Le intercettazioni telefoniche, fondamentali per delineare il modus operandi del clan, hanno rivelato sommari tra i membri del gruppo, dove si discutevano strategie per riscuotere debiti e mantenere il controllo sul mercato. Gli investigatori hanno registrato riunioni cruciali in cui venivano discusse azioni di intimidazione nei confronti di debitori, mostrando chiaramente l’interconnessione tra il clan e il tessuto economico locale.
Nonostante i ripetuti interventi delle forze dell’ordine, il clan D’Alessandro mostra una resilienza preoccupante, dapprima colpito da arresti e indagini, ma sempre pronto a reinvestire e ad adattarsi alle circostanze. Le misure di prevenzione, come la Sorveglianza Speciale cui era sottoposto il boss Paolo Carolei, sono state disattese, evidenziando la difficoltà di fermare un’organizzazione che riesce a mescolare moderne tecniche di elusione a tradizionali metodi di imposizione.
Con la città di Castellammare che si mobilita contro la criminalità organizzata, resta aperto un dibattito cruciale sulla sicurezza e sulla necessità di misure più incisive contro la camorra. La domanda è inevitabile: riusciranno le autorità a spezzare questo ciclo di violenza e illegalità, o i cittadini continueranno a subire il peso dell’intimidazione mafiosa?

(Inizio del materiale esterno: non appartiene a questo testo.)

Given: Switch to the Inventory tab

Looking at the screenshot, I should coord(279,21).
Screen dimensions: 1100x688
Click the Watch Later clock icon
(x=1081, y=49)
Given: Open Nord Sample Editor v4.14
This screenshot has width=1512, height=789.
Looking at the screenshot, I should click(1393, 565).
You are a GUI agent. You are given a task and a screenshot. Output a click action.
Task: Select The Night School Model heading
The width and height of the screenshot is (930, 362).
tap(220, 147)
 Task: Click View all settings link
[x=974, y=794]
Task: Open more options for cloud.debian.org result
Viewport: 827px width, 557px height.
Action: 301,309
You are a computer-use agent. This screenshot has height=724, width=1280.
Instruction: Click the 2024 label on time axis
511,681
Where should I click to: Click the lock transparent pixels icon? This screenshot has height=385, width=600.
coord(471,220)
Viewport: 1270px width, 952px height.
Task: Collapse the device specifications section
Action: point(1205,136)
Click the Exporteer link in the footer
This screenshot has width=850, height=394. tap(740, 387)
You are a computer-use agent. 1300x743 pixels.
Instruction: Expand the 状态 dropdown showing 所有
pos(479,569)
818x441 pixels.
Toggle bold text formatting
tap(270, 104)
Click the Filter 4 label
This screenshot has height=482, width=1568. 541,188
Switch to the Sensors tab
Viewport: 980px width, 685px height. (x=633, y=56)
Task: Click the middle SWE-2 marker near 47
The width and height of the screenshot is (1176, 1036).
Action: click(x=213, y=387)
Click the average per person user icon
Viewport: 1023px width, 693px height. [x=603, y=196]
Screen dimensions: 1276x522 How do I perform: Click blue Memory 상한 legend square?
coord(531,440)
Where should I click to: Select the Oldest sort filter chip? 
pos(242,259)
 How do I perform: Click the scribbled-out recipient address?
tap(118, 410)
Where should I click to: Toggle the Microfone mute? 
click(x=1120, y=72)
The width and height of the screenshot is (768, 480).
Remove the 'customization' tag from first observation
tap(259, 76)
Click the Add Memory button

Mentre le indagini proseguono e le istituzioni sono chiamate a rispondere alle crescenti preoccupazioni della comunità locale, l’invito è rivolto a tutti: non lasciare che la paura prenda il sopravvento. La lotta contro la camorra è un impegno collettivo, che richiede la partecipazione attiva dei cittadini e il rafforzamento della collaborazione con le forze dell’ordine.